** PAGE EXCERPT **
Enabled by the HapMap, inexpensive genotyping technology, sophisticated analytical methods, and an emphasis on open sharing of data, the GWAS approach began to bear fruit in 2007 when the first large genome-wide association study was published in Nature. Conducted by the Wellcome Trust Case Control Consortium, the landmark study scanned the genomes of people with and without seven diseases — 2,000 cases each of bipolar disorder, coronary heart disease, high blood pressure, Crohn’s disease, rheumatoid arthritis, and type 1 and type 2 diabetes (T2D), along with 3,000 healthy controls — and revealed 24 significant disease-associated DNA variants. Among other GWAS efforts to bear fruit that year were several publications from deCODE Genetics, uncovering variants linked to atrial fibrillation, T2D, and myocardial infarction.

Also that year, researchers in the Broad’s Diabetes Genetics Initiative, along with collaborators at Lund University and Novartis Institutes for BioMedical Research, published results of their first GWAS. Appearing in Science, the study scanned the genomes of 3,000 Scandinavian people for type 2 diabetes risk and triglyceride levels, resulting in three new genetic regions, or loci, associated with T2D and one with triglycerides.

Since then, several thousand GWAS have produced tens of thousands of strong associations between genetic variants and one or more complex traits. International consortia pooled data to conduct ever-larger studies involving tens of thousands of cases and controls. The GWAS Catalog, maintained jointly by the National Human Genome Research Institute (NHGRI) and the European Bioinformatics Institute (EMBL-EBI), now includes dozens of massive GWAS that each involve more than 100,000 subjects. For example, the latest effort of the GIANT Consortium, aimed at uncovering genetic roots of body size and shape, scanned the genomes of more than 700,000 people and found 83 new DNA changes linked to height.

The increasingly large studies have been possible, in part, because of statistical methods to predict, or impute, SNPs that were not directly genotyped, based on their patterns of relatedness to other SNPs that were directly tested. Imputation allows scientists to integrate data from genotyping arrays that test for different sets of SNPs, and to combine distinct cohorts into massive datasets with the statistical power to reveal genetic markers with more subtle effects.

“For pretty much every polygenic trait and every disease that we looked at with GWAS, more samples gave us more and more discovered loci, in a surprisingly linear fashion,” said GIANT Consortium leader Joel Hirschhorn, an institute member and co-director of the Metabolism Program at the Broad. Hirschhorn, who is Concordia Professor of Pediatrics and a professor of genetics at Boston Children’s Hospital and Harvard Medical School, is a thought leader in setting GWAS standards for the field.

As GWAS hits were accumulating, Hirschhorn and his colleagues were surprised by the number and diversity of DNA changes uncovered by the global GWAS effort, which led to unexpected insights about the nature of genetic variation and its role in disease. Scientists have learned that common diseases are indeed highly complex, with some diseases or traits being associated with hundreds of genetic regions, in addition to many genetic variants that associate with more than one trait or disease. GWAS have also shown that disease-associated variants are largely distinct from the genes initially suspected to be important, with most associated loci falling in portions of the genome that do not encode for proteins.

“Surprisingly, the hits we got from GWAS didn’t overlap well with the list of candidate disease genes that we had drawn up,” said Hirschhorn. “Our next step is even more challenging: going from those loci to uncovering the actual genes that are involved and discovering what that means for the underlying biology.”

** EXERCISE INSTRUCTIONS **
- 1) Reproduce the GWAS passage word for word, starting with "The increasingly large" and going on through "more subtle effects.".
- 2) According to the GWAS passage, how many people did the latest GIANT Consortium effort scan, and how many new DNA changes linked to height did it find?
Rely on the GWAS passage above and nothing else.

** EXTRACTED RECORDS **
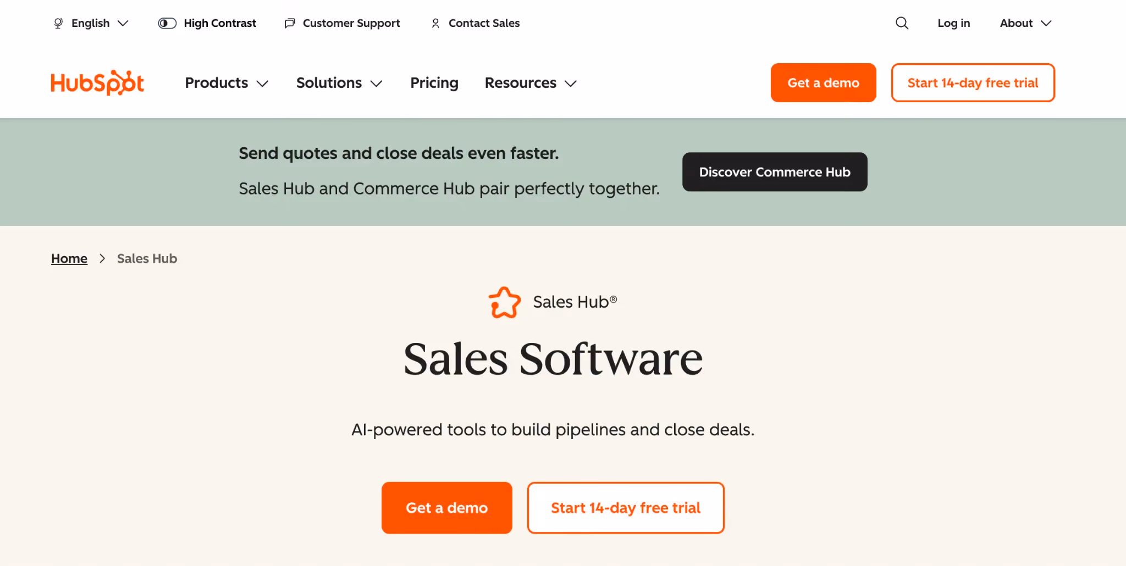The height and width of the screenshot is (566, 1126).
Task: Click the HubSpot logo
Action: pos(97,82)
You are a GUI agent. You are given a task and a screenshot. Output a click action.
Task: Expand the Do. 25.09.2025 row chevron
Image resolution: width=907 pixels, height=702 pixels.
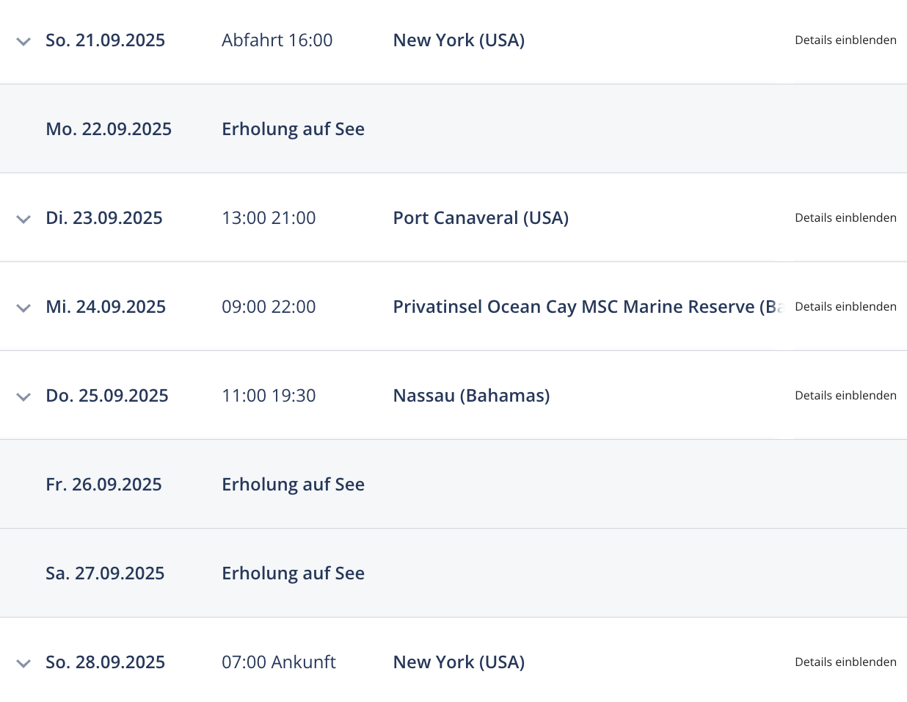coord(23,397)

** SOLUTIONS TO THE TASKS **
- 1)
The increasingly large studies have been possible, in part, because of statistical methods to predict, or impute, SNPs that were not directly genotyped, based on their patterns of relatedness to other SNPs that were directly tested. Imputation allows scientists to integrate data from genotyping arrays that test for different sets of SNPs, and to combine distinct cohorts into massive datasets with the statistical power to reveal genetic markers with more subtle effects.

- 2) It scanned more than 700,000 people and found 83 new DNA changes linked to height.